◆ PROBLEM STATEMENT
Please repeat the entries word for word, starting at their first line and stopping after the line that contains "(306, 1456).". Give those lines and nothing more.

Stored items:
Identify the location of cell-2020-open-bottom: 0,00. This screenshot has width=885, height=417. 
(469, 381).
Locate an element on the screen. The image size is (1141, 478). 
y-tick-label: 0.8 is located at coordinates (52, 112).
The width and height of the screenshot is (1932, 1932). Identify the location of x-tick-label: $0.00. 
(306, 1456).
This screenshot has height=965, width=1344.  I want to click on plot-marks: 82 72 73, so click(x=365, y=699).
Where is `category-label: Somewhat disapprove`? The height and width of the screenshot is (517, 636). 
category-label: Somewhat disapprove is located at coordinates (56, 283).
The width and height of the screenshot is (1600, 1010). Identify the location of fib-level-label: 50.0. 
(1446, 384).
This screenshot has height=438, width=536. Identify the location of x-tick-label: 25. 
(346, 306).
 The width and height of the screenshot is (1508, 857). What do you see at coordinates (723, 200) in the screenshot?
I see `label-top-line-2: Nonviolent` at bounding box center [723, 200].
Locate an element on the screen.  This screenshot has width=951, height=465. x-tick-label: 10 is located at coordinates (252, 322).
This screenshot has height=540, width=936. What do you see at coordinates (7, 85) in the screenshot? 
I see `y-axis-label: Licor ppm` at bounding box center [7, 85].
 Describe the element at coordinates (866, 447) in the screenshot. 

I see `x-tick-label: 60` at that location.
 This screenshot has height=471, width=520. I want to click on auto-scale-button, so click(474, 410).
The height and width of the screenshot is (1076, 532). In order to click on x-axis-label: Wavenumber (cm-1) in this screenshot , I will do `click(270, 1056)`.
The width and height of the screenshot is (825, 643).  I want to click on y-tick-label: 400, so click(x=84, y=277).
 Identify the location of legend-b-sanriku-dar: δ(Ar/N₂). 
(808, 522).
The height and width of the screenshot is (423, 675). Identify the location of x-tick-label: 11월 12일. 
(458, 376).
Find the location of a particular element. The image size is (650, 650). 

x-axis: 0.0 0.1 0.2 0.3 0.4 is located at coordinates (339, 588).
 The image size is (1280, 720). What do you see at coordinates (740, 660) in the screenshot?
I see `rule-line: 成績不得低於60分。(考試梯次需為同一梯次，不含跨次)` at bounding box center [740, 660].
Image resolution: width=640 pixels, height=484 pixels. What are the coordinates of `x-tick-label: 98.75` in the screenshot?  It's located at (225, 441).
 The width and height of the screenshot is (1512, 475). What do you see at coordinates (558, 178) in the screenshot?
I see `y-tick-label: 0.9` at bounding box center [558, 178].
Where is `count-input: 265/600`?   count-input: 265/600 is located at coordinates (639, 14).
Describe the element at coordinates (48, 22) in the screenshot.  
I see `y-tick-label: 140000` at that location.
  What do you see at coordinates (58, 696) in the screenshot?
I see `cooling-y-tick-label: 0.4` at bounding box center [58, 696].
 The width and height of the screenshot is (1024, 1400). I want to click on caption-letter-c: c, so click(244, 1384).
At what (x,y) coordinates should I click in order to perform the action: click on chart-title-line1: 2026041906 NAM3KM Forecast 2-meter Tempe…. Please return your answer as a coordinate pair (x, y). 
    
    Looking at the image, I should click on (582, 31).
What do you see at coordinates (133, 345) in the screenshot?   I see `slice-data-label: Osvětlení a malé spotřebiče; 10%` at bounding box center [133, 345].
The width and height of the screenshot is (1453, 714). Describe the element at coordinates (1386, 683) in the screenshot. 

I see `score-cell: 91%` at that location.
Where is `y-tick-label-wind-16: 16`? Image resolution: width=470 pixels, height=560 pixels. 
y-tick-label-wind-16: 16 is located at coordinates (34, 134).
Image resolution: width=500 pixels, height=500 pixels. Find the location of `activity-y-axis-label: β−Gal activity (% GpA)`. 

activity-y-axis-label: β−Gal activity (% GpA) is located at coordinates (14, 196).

◆ WRITTEN SOLUTION
Identify the location of cell-2020-open-bottom: 0,00. This screenshot has width=885, height=417. 
(469, 381).
Locate an element on the screen. The image size is (1141, 478). 
y-tick-label: 0.8 is located at coordinates (52, 112).
The width and height of the screenshot is (1932, 1932). Identify the location of x-tick-label: $0.00. 
(306, 1456).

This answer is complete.